No woman – not even one as strong and loyal as Marsha – could see her husband splatter the brains of another human being asll over the kitchen… HER kitchen, the place where she cooked for and fed the family, the place where she had tea with her friends and talked to company – and not be deeply effected by it.

Dale figured they would be eating out for a while.

Dale looked out at all the people who had showed up to celebrate what he’d done. These were people he had known since childhood. People he’d hunted with. People he’d considered friends for his whole life. People he’d been to barbecues, church picnics, and town functions with. People he’d played with when he was a kid then tried to date when he was a teen. People whose kids were friends with his kids. Some of them he’d even voted for.

These were his people, the people he had more in common with than every other human being on the planet. But looking at them now, as they celebrated the fact that he’d killed someone who was barely more than a child, they look like demons and harpies to Dale.

The boy’s head exploded again. Why’d he have to kill the boy?

When Dale first saw him, the boy was at the fridge. He had a dozen packages and jars open and was eating from all of them, like he was trying to eat everything in the fridge at once. He’d been eating with such determined ferocity that Dale was sure the poor boy hadn’t eaten in weeks.

Had he really taken a human life just to keep from having to make an extra trip to Costco?

All the reasons the boy hadn’t listened to his warnings ran through Dale’s head. Maybe he hadn’t been able to hear Dale over the fridge’s compressor. Maybe he’d been too scared to move a muscle. Maybe he’d been too weak and confused to understand what Dale was saying. Maybe he’d had an attack of whatever kind of crazy he’d been and Dale looked like a ten foot alien to him.

From far away, Dale heard a voice he didn’t recognize calling his name. Guess I’m crazy now, he thought. Figures.

But then he realized that the voice was coming from the person standing in front of him. He forced himself to focus on the man.

It was Jim Miller, someone he had known when he was a plumber at the mill. He had a business card in his hand. How do they make them that white? thought Dale.

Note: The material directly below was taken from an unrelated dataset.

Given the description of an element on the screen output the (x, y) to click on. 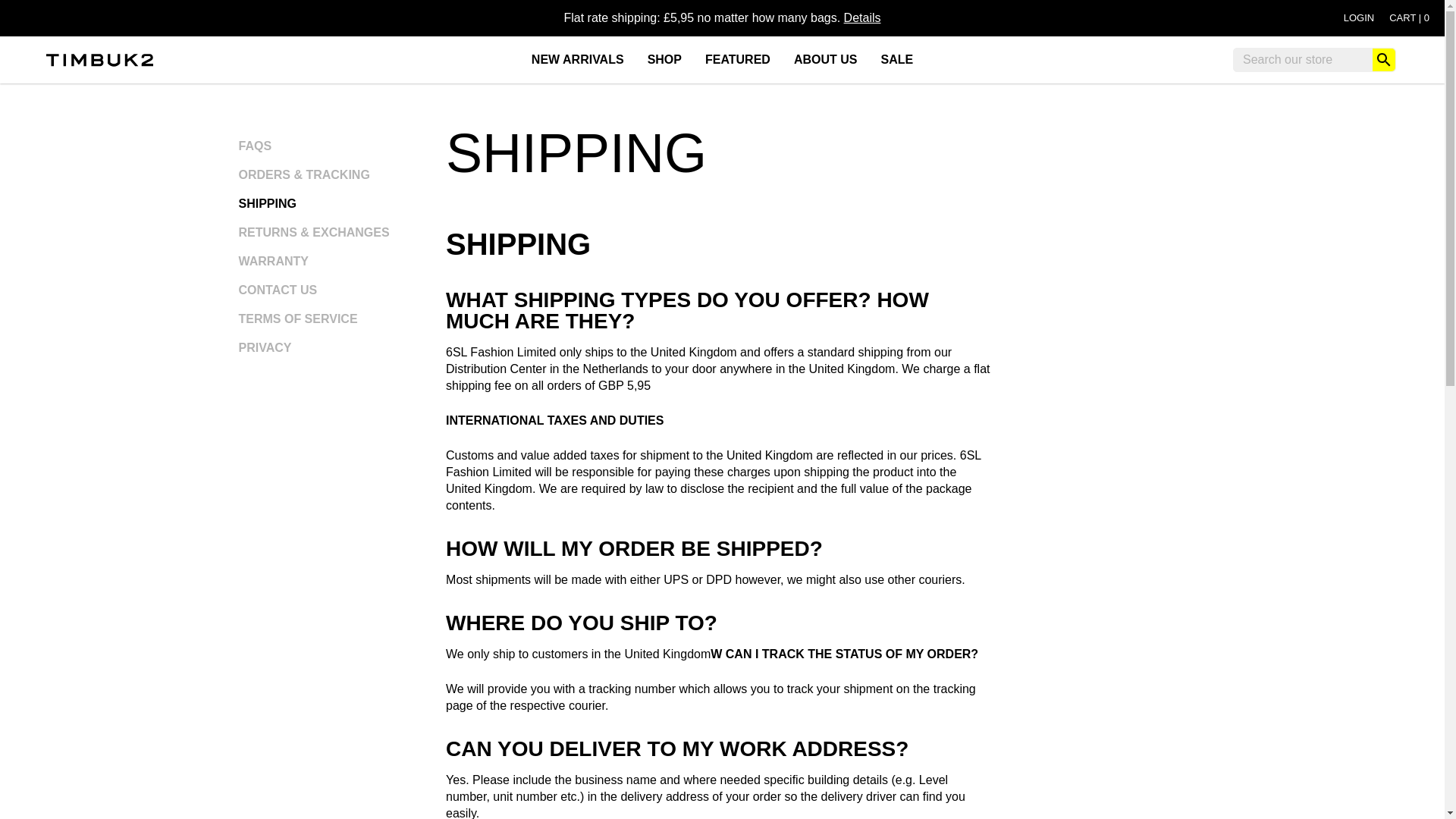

“…so I know we don’t know each other too well, uh, Dale, but I know what you’ve been through, and I just wanted to tell you… I get it. I mean, I understand what you are going through. It was after you left, but…. the reason I don’t work at the mill any more is that I was playing around in the control room, you know, fooling around to make people laugh… and I, I hit the button that activates the press, and… the new kid, the one from Ashbury, was cleaning the press like we’d told him to do…. anyhow, all I am trying to say is, I know what it’s like to, to… take a… life. And there’s people who help people like us, Dale. We call ourselves the Silver Thread, and it’s mostly cops, but I am sure I can get you in just like someone got me in. ”

Jim pressed the card he was holding into Dale’s hand. “That’s all our contact info. We have a hotline, a Facebook group, live chat, our own website, everything. Call them and say you’re from Big Fork and Jim sent you. They will know who you mean. ”

The card felt hot in Dale’s hand. He wanted to throw it away. But then he felt Marsha squeeze his other hand under the table, and he knew that, from her, that meant “Please do it. ”

“I’ll think about it. ” said a voice a lot like his own, and Jim smiled and nodded a bunch then went back to the party. Under the table, Marsha squeezed his hand again, this time meaning “thank you, well done. ”

Later that night, after all the goodbyes from all their friends, when they were finally heading to the motel they’d be staying at
while the police cleaned up their home, Dale threw the card into the garbage.

But he’d already copied all the information into his phone.